At some point last week I found myself standing in my kitchen kneading dough to make Tuscan pici pasta with cacio e pepe. A few years ago I never thought I’d be that person making pasta – like my grandmother used to do on special occasions or for Sunday lunch. I used to believe I was a disaster in the kitchen, and never even try to learn from my mum or grandma…sigh! Thankfully we grow and change and now I can cook and truly enjoy it. The thing is: making pasta is extremely simple. If I can do it, anyone can. It’s fun and very gratifying to create a whole dish from scratch!
I prepared this recipe last week as I was working on a brand collaboration and the brief was to style and photograph a Tuscany-inspired dish. I immediately thought about pici, a type of handmade pasta typical of southern Tuscany.
A few years ago I spent a week in Tuscany and visited the picturesque Tuscan town of Certaldo Alto. In a little tavern I ate Pici all’aglione and I can still remember the taste and texture of that fantastic dish!
The main ingredients of pici all’aglione are garlic and tomatoes – this is the most popular way to serve pici. At Trullo in London (and at its sister restaurant Padella), they serve pici with cacio e pepe, a traditional pasta seasoning from Rome . It’s a crossover between Tuscany and Lazio which works really well. However at £9 for a tiny portion of pasta, you might just want to learn to make it at home and save the pounds.
Pasta is made of flour, water and salt. Even if you use the best quality black pepper, extra virgin olive oil and mature Parmigiano or Pecorino cheese, it remains a cheap dish.
My advice: learn how to make your own Tuscan pici pasta cacio e pepe. I assure you it doesn’t take too long. About 15 minutes to mix the ingredients into a dough; a few hours to let it rest; another 15 minutes to roll out the pici and 10 minutes to cook it. With half an hour’s work you can create a delicious dish for yourself!
- 250g plain white flour
- 1/2 tsp salt
- 1/2 tsp extra virgin olive oil
- 125ml warm water (room temperature)
- 3 tbsp extra virgin olive oil
- 4 cloves of fresh garlic, peeled
- 150g mature cheese, grated (Grana Padano, Parmesan or Pecorino)

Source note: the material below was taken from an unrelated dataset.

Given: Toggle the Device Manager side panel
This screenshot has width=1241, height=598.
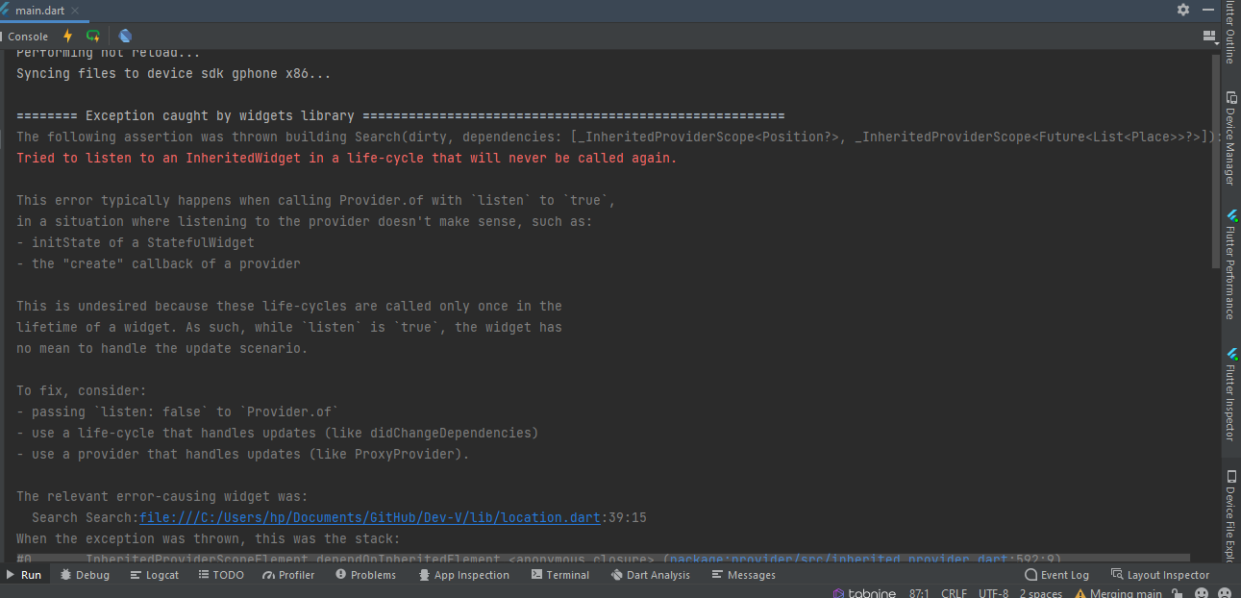Looking at the screenshot, I should (1230, 138).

- freshly ground black pepper
Put the flour on a large wooden working surface, make a well in the centre of the flour and add the salt and olive oil. Add the water little by little, stirring with your hands until a dough is formed. The required quantity of water may be different each time. Knead the dough until firm and smooth: you’ll need about 10 minutes.
Flatten the dough, brush it with a dash of olive oil and cover with cling film. Let it stand at room temperature from 2 hours or overnight.
Roll out the dough into a thick sheet (at least 5 mm). Cut the dough into strips, then roll each of them with your hands to make a kind of thick spaghetti.
Dust the pici with flour and set aside to dry for at least 20 minutes. Cook them in boiling salted water for about 10 minutes.
In a small bowl, mix the grated cheese with black pepper, beat in some of the pasta water very gradually to make first a paste, and then a sauce the consistency of bechamel.
In a medium frying pan, fry the garlic in extra virgin olive oil. Cook on very low heat for a few minutes until the garlic is lightly golden. Drain the pici pasta (saving some of the cooking water) and stir it into the garlic-infused oil. Pour the pasta into the cheese bowl. Toss it furiously. If required, add more cooking water, little by little, to make a sauce that coats each strand.
Divide the pasta between bowls, sprinkle over a little more pepper, and serve immediately.